Reminiscent of a wagon wheel with elements of a church rose window, the sculpture sits on a 5,000-pound limestone base in a place of honor outside Clarksville Foundry. The original sculpture was installed in August 2006 at the University of Alabama at Birmingham. The design echoes the lacy rose window in the nearby 1901 Spencer Honors House, formerly the Second Presbyterian Church, where Martin Luther King, Jr. once spoke during the civil rights era.
The sculpture was conceived by Vaughn Randall, winner of the 2005-06 Samuel B. Barker Outdoor Sculpture Competition held at UAB. Among the challenges Randall faced in converting his small-scale model to the full-size sculpture was the temporary misplacement (and eventual recovery) of some of its wooden patterns during Hurricane Katrina.

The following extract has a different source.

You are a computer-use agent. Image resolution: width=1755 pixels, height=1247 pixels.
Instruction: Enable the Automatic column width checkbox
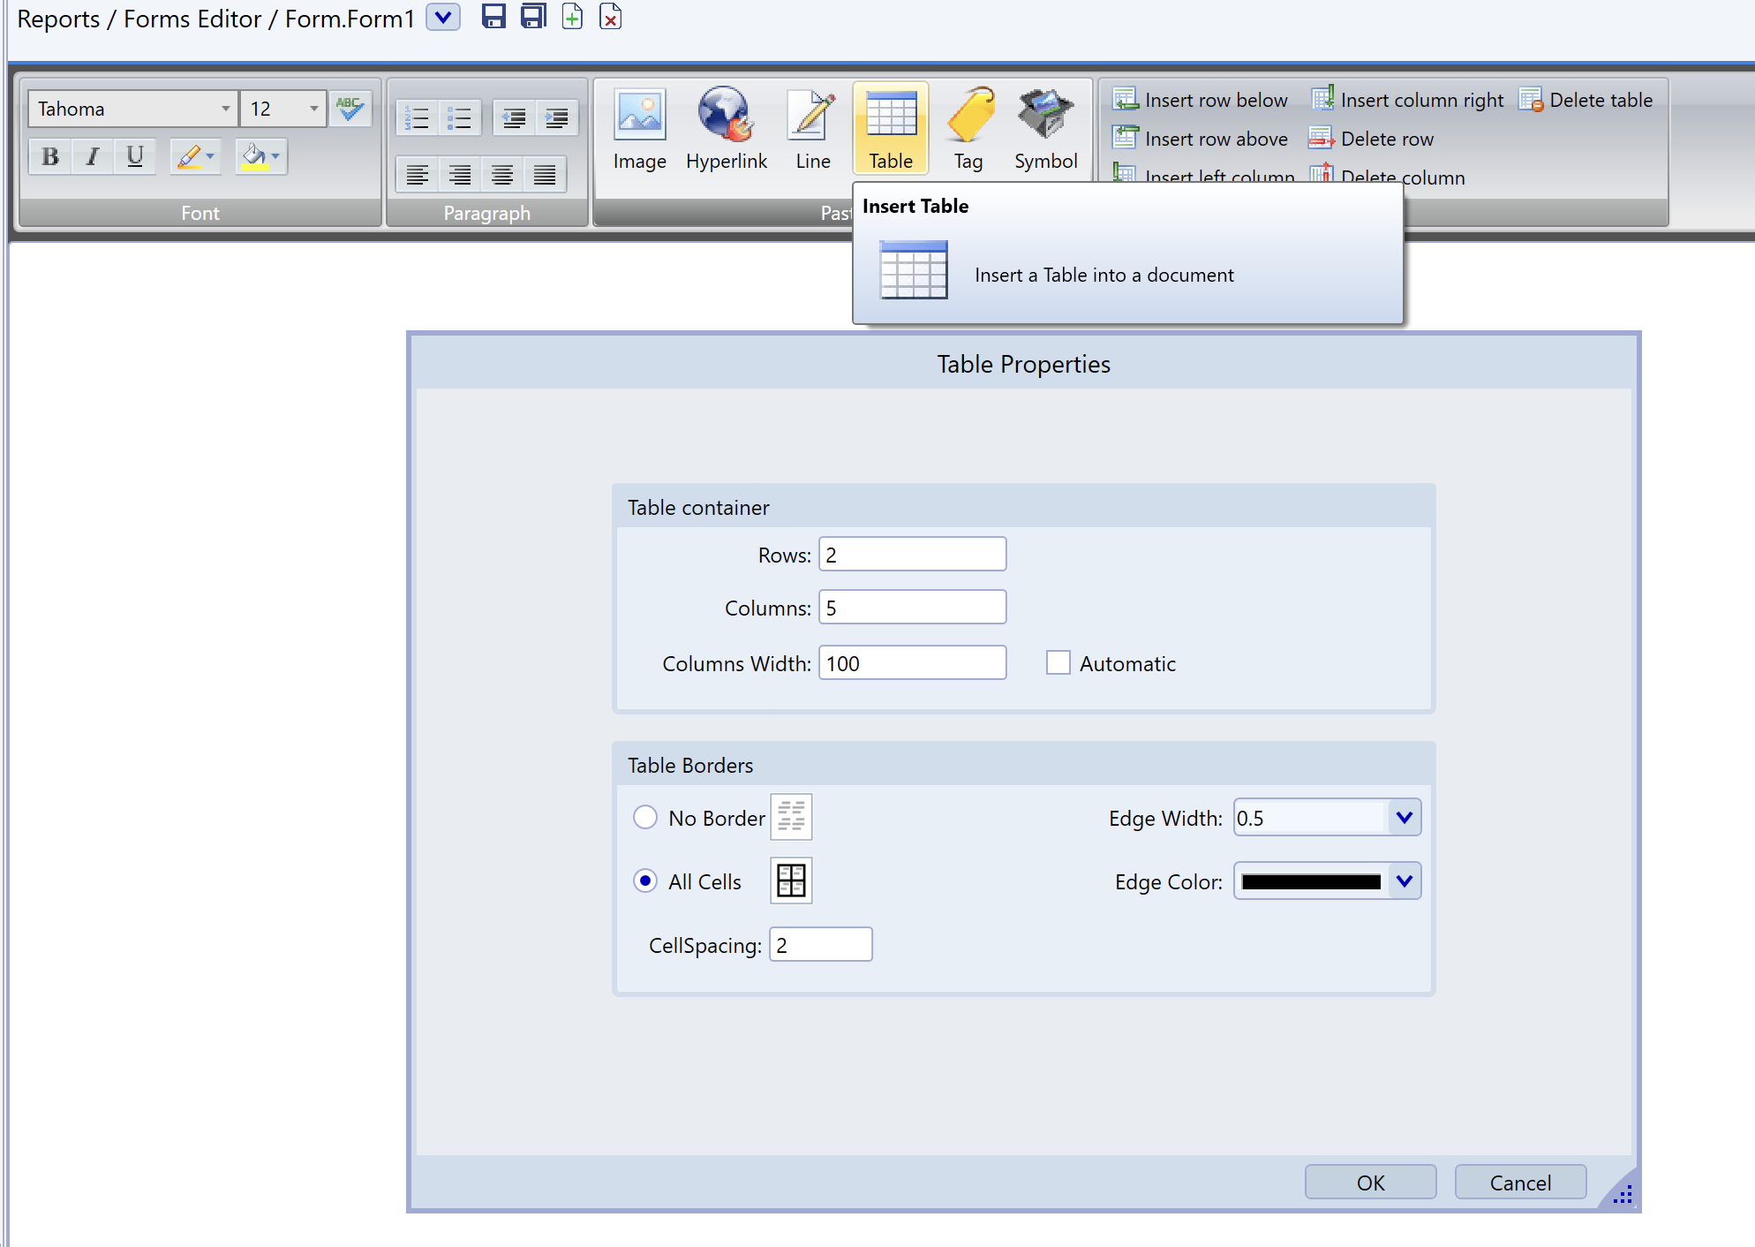click(1058, 663)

Rosette Bobbin required 26 individual castings, which were produced by Clarksville Foundry and three other foundries. When Randall approached Foust about casting components for the sculpture, Foust, an art lover, asked if he could cast one for his own use. No stranger to working with artists, Foust has also worked with celebrated Tennessee sculptors Mike Andrews, Olen Bryant, and Alan LaQuire.